> **Dataset content**
-=-=-

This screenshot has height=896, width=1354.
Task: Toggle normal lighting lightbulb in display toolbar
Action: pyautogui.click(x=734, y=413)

-=-=-

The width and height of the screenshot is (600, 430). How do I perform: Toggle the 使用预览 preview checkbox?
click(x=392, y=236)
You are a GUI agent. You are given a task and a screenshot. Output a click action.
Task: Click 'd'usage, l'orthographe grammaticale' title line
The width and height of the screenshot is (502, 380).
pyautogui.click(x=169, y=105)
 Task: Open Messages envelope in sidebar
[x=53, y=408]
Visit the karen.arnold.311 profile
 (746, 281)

-=-=-

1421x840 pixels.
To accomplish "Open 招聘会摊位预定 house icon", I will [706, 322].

-=-=-

> **What is expected**
Copy out the rows from the line containing "This screenshot has height=896, width=1354." through the line containing "Action: pyautogui.click(x=734, y=413)", with both of those lines included.

> **Written answer**
This screenshot has height=896, width=1354.
Task: Toggle normal lighting lightbulb in display toolbar
Action: pyautogui.click(x=734, y=413)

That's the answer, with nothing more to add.